DATA FOR THIS TASK »
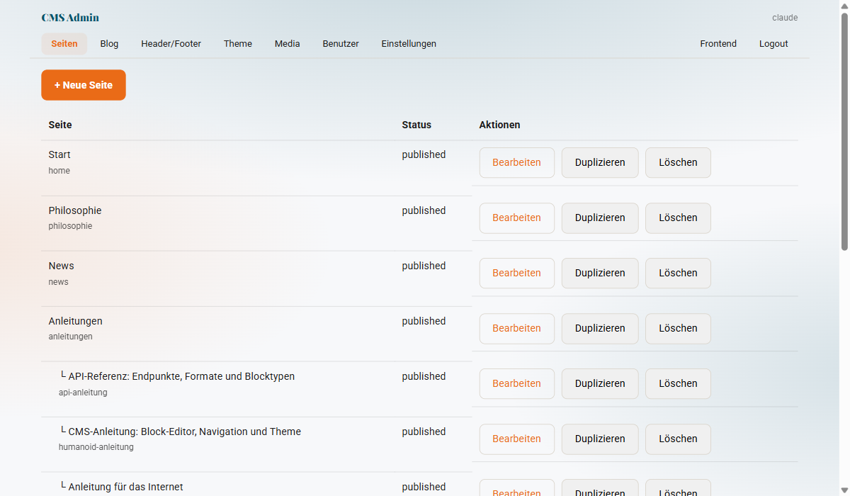Image resolution: width=850 pixels, height=496 pixels.
Task: Edit the Start page
Action: [516, 162]
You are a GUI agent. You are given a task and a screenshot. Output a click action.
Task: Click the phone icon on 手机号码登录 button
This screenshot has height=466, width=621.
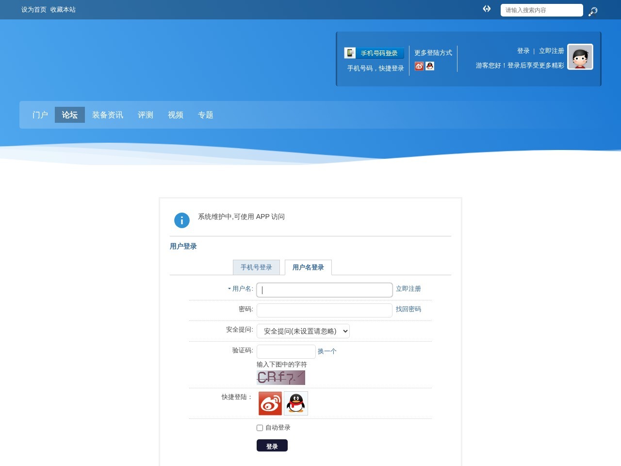coord(351,52)
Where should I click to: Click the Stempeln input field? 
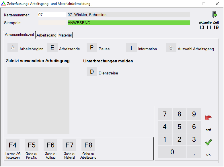click(52, 23)
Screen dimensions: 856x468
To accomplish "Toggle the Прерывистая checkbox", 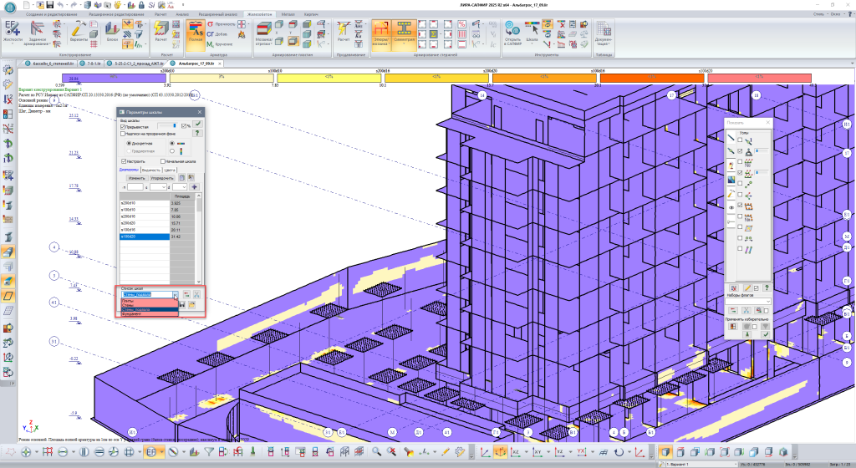I will (123, 126).
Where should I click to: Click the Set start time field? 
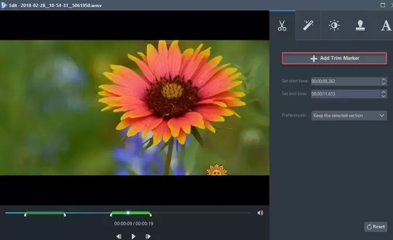[344, 82]
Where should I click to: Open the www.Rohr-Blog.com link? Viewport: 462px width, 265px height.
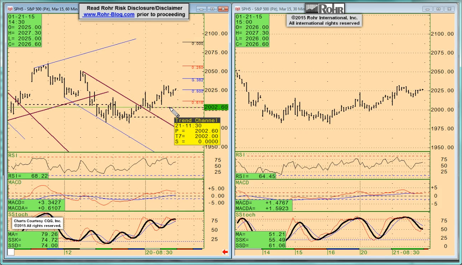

EXERCISE DETAILS » Write out again, exactly, each line from the one containing "Where should I click to: Click the Set" through the last line of the entries, and omit every picture.

RESULT FOR THIS TASK »
Where should I click to: Click the Set start time field? 
[344, 82]
Where should I click to: Open the www.Rohr-Blog.com link? Viewport: 462px width, 265px height.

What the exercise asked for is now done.